# [EXERCISE PASSAGE]
---

Mark and Sue Adams answer your most frequently asked questions on growing and caring for tomato plants.
How are Heirloom, Hybrid and Grafted Tomatoes Different?
An heirloom tomato is a tomato variety that is more than 50 years old. The seeds have been passed down from generation to generation. When you save the seeds from your heirloom tomato and plant them you will get the same tomato again. These tomatoes tend to be “ugly”, but flavorful.
A hybrid tomato is bred by crossing varieties. These tomatoes are designed to be more disease resistant and yield higher amounts of fruit. Saving seeds from a hybrid tomato and then planting them will not necessarily give you the same tomato plant. Hybrid tomato plants will yield a more uniform fruit with improved traits.
A grafted tomato is a combination of two tomato varieties—one for its outstanding flavor, for example, combined with a specialized hybrid rootstock grown specifically for its vigor and disease resistance, creating a super tomato for the home gardener.
When Do Tomatoes Set Fruit?
The smaller the tomato, the earlier it will bear fruit. Tags will tell if a tomato is early, mid- season or late by it’s DTM (Date To Maturity). The DTM is the amount of days from when the seedling is transplanted outside to the date of the first appearance of mature fruit.
What Is the Difference Between Determinate and Indeterminate Varieties?
Determinate varieties, many also called “bush,” are varieties that are bred to grow to a compact height, approximately 4 feet. The plants stop growing when fruit sets on the terminal or top bud, ripen all their crop at or near the same time (usually over a two week period), and then die.
Indeterminate varieties are also called “vining” tomatoes. The plants grow and produce fruit until killed by frost and can reach heights of six feet (or more). They will bloom, set new fruit and ripen fruit throughout the growing season.
Keeping Your Tomato Plants Healthy:
- Water during dry spells and keep the plants well fed during the growing season.

---

# [COLLECTED DATA]
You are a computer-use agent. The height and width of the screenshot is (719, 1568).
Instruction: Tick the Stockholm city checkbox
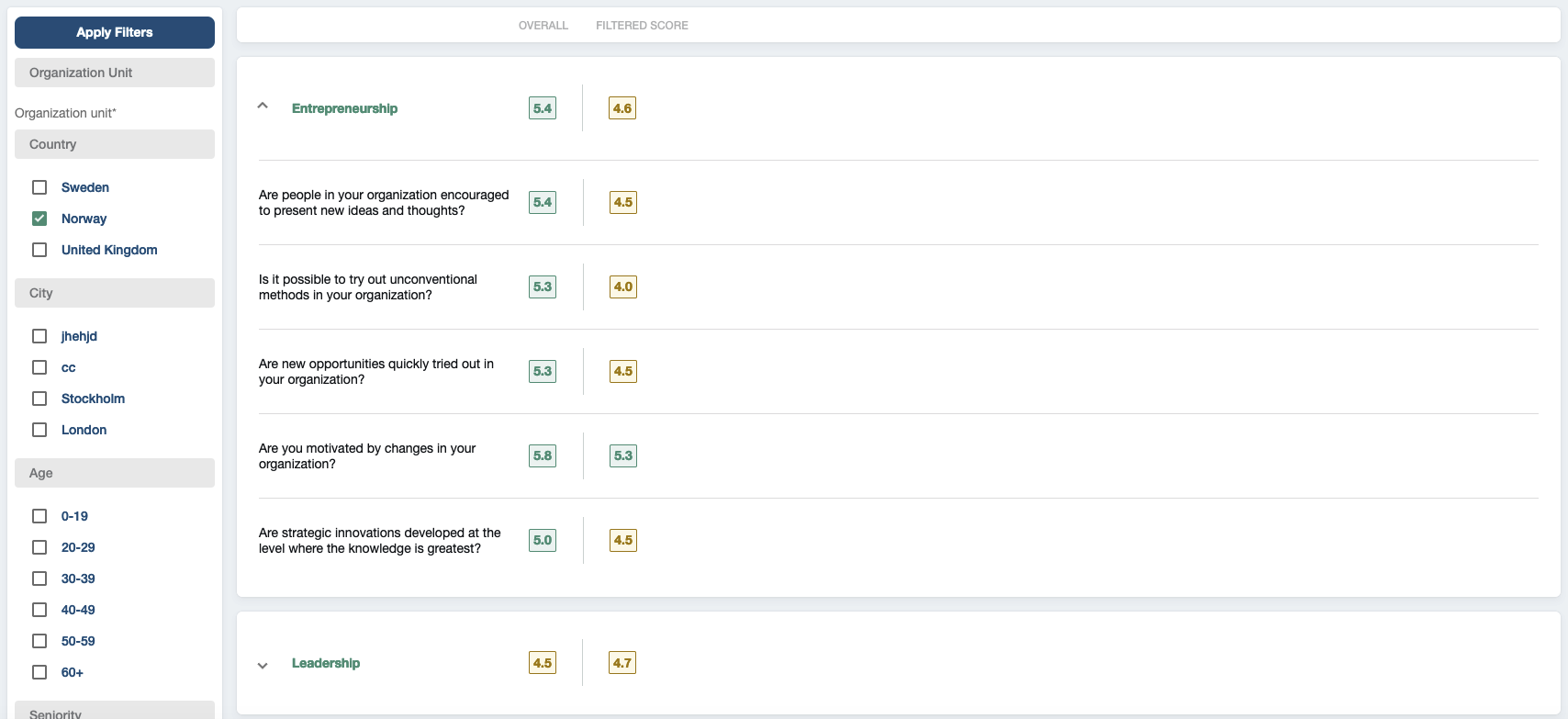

---

# [WORK ORDER 1]
List every section heading in the tomato-care guide, in the order they appear.
# [WORK ORDER 2]
Continue the tomato-care guide from its last line, in the same style.

# [EXERCISE RESPONSE 1]
How are Heirloom, Hybrid and Grafted Tomatoes Different?
When Do Tomatoes Set Fruit?
What Is the Difference Between Determinate and Indeterminate Varieties?
Keeping Your Tomato Plants Healthy:

# [EXERCISE RESPONSE 2]
- Mulching around the bottom of the plant will help lessen competition from weeds, retain moisture and provide a protective barrier that helps stop soil borne diseases from splashing up and onto the plants.
Mark Adams’ tomatoes (photo taken 6/29/14):
Tomato cages and stakes help to support your tomato plants:
Grafted tomato “Brandywine”:
Tomato Challenges & Solutions:
Cracking: Typically seen when tomatoes are receiving too much moisture and nutrients. The solution is easy: Cut back on watering and nutrients.
Fruits have dry, dark areas near the ends: Caused by dry, hot, or fluctuating moisture conditions. Solution: Keep plants well-watered during dry conditions and make sure they’re watered consistently.
Tomato Horn Worms: Horn worms must be removed from the plants and killed. If you see a tomato horn worm with eggs on it, leave it alone. A helpful (parasitic) wasp has visited your plant and laid its eggs and will get rid of the horn worms for you!
Blight (old leaves have brown or black spots): To prevent: Spray with copper before this happens, in early July, before the tomatoes are ready to eat, when the fruits are about the size of a nickel.
Blossom End Rot: Caused by a calcium deficiency. Solution: Use a liquid calcium solution, or try adding old eggshells to the soil around the plants. Crushing the eggshells helps them break down more quickly.